Azure Front Door Configuration Changes

I have a multi-tier application that is deployed using Azure Devops. It uses the "blue green" deployment methodology. (I.e. 2 identical stacks side by side.) This works fine. The while lot is fronted by Azure Front Door such that one URL (call it "Prod") points to one application stack and another URL (call it "ProdNew") points to the other application stack.

appProd.contoso.com --> Back End Prod

appProdNew.contoso.com --> Back End ProdNew

The testers test appProdNew.contoso.com and when it all works, there is a cutover pipeline that changes the Front Door rule to do this:

appProd.contoso.com --> Back End ProdNew

(Don't worry about inflight transactions, they're all handled by some database cleverness.)

The problem is that Front Door continues to point to Back End Prod even after the config is saved. If left for a few hours (I don't know how many, but it means overnight), eventually, it does use the new Back End.

  1. Caching and Session Affinity are disabled but the problem persists.
  2. Stopping Back End Prod just results in Front Door saying the back end is down. In other words it does not even try to use the new back end.
  3. I read here https://learn.microsoft.com/en-us/azure/frontdoor/front-door-faq that "Since Front Door doesn't work at a VM/container level, so it cannot do Connection Draining". OK, I get that but connections have to time out eventually, don't they?
  4. The same site also says "Most new Front Door creates and updates take about 3 to 20 minutes to deploy across all our edge location globally. Any updates to routes or backend pools etc. are seamless and will cause zero downtime (if the new configuration is correct)." Yet, after even an hour, it still tries to use the same old back end.
  5. We have tried disabling and re-enabling the rules. But when re-enabled it still tries to use the old back end even though the rule clearly points to the new back end.
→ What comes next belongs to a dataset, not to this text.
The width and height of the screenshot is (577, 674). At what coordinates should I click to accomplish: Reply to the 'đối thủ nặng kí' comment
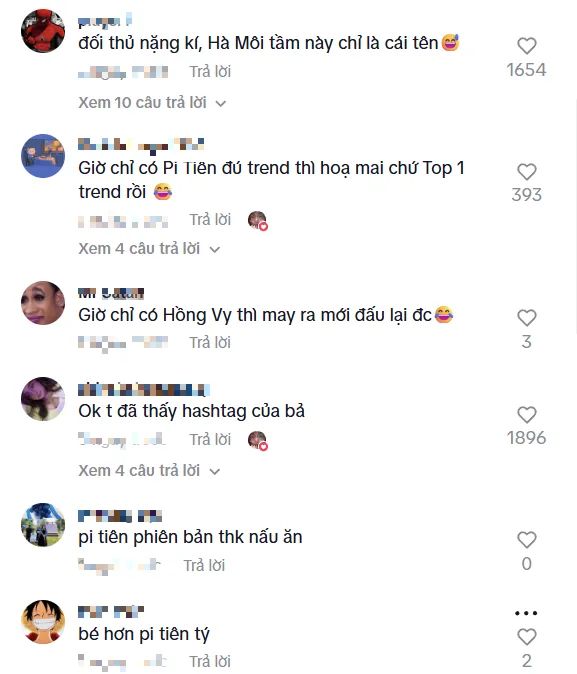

Prior to Front Door, we used DNS CNAMES and flipped those. The problem with that approach is that during the flip over, some would be using the old and some the new which presented a problem for a blue/green deployment. One of the ideas of using Front Door was to gain more control over the cutover process.

Question: are we approaching the problem in the wrong way, or is there a command we can throw at Front Door to force it to use the new back end?

Solution

  • The behaviour described in the question does not seem to be expected behaviour. Based on additional testing the following day, the moment Front Door was updated with the new backend, it started using it - even without a Cache Purge. Therefore, the problem would appear to be a "glitch" in Front Door, possibly just a delay in it applying the new configuration.